The film charts the trial of Kris as he is forced to prove to a judge that he is indeed the real deal and not just a slightly deranged old man. As corny as it sounds, there’s something incredibly heart-warming about the movie and when the US Postal Service turns up just in time to save the day, you’ll start to believe Kris is the real Santa too. The 1947 original was far jollier and light hearted than the 1994 remake, which layered on a strong religious subtext, which of course there’s no place for at Christmastime.
One tip though, don’t watch this with very young children, it could lead to some rather awkward questions.
#9 Santa Claus The Movie (1985)
First of all, let me make this clear, this film is nothing but over the top cheesy Christmas schmaltz. I know this is true. Yet after watching it as a kid and loving it back then, I still can’t resist watching it year in year out. Santa Claus (played by the bloke who is the Big Lebowski) and Mrs Claus (played by her who was married to Onslo in Keeping up Appearance) are kidnapped by elves and forced into eternal servitude at their behest. At least that’s one interpretation.
The more festive way of looking at it is that this caring and generous old man who never had kids of his own, takes on the role of Santa Claus. Every Christmas Eve he delivers toys to all the boys and girls of the world, eventually developing the tried and tested naughty/nice system that has become synonymous with his operation. The action really gets going however when we reach modern times. Runaway elf Patch (Dudley Moore) arrives in good old New York City and starts working for evil corporate businessman B.Z., played with absolute relish by John Lithgow (“FOR FREEEEEEEE???”) As B.Z. and Patch seek to compete with Santa for the hearts of children everywhere, they put a magical powder into candy canes that can make the eater fly. Unbeknownst to Patch though these canes will explode when exposed to high temperature, a fact B.Z. knows and keeps secret. It falls to Santa to rescue Patch and save the day.
Now, if you haven’t seen this movie before, I know exactly how it sounds. In fact, if you’ve never seen it before adulthood, don’t both watching it. It really won’t do anything for you. If you watched it when you were younger though and haven’t seen it for a few yeas, stick it on and revel in the schmaltz and gross product placement for McDonalds and Coca-Cola.
#10 Joyeux Noel (2005)
For my tenth and final entry I was weighing up a whole sleigh-load of movies that hadn’t quite yet made the cut. In contention were White Christmas and Holiday Inn (too schmaltzy by half), Elf and Fred Claus (not as funny as everyone makes out) and A Nightmare Before Christmas (hasn’t stood the test of time for me) but they all just felt short alas. Instead I’ve gone for this Oscar Nominated drama set in the trenches during World War 1. Aren’t I quite the maverick?

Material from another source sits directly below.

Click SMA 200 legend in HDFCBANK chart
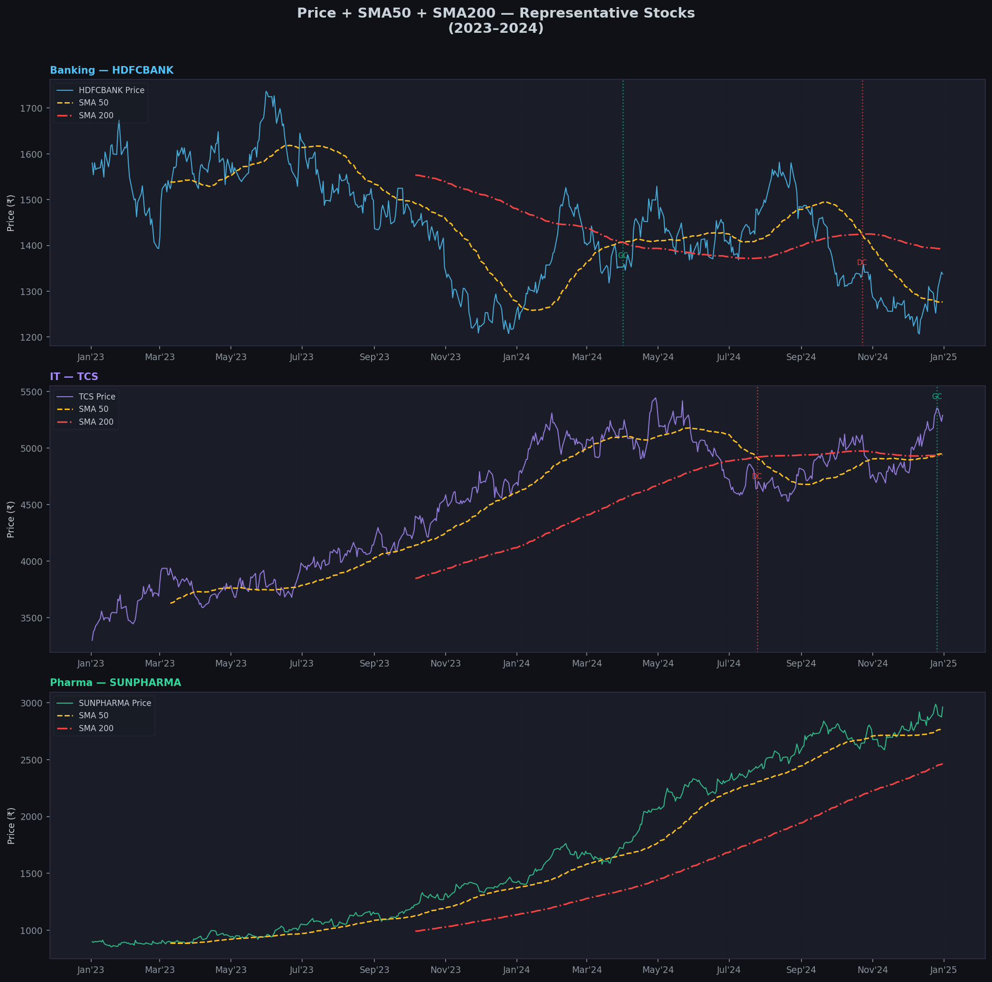 (x=96, y=115)
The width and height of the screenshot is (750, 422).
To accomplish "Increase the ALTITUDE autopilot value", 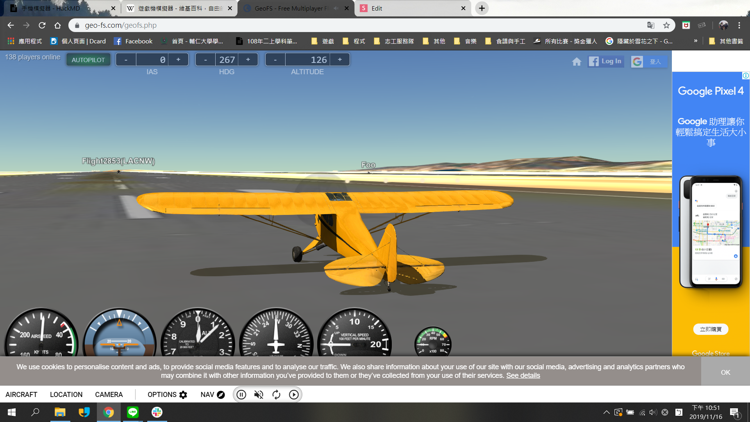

The story of the informal Christmas truce of 1914 is well known and there’s something incredibly moving about the brief respite and love for ones fellow man that takes place in amidst so much bloodshed. On Christmas Eve, French, British and German troops put their difference aside and meet in no man’s land to exchange gifts, sing carols and generally forget their awful predicament for just a short while. The men learn they have much in common with foreigners they have been trained to despise.
One of the striking things you take from the film is that while the Army Generals are appalled by the idea of a truce, the actual men doing the fighting and dying share a common bond that knows no border. It’s a timely and heart-warming message that is made all the more poignant by the knowledge that soon these men will once again be forced into killing each other. Not your typical Christmas movie, but an incredibly moving one nonetheless.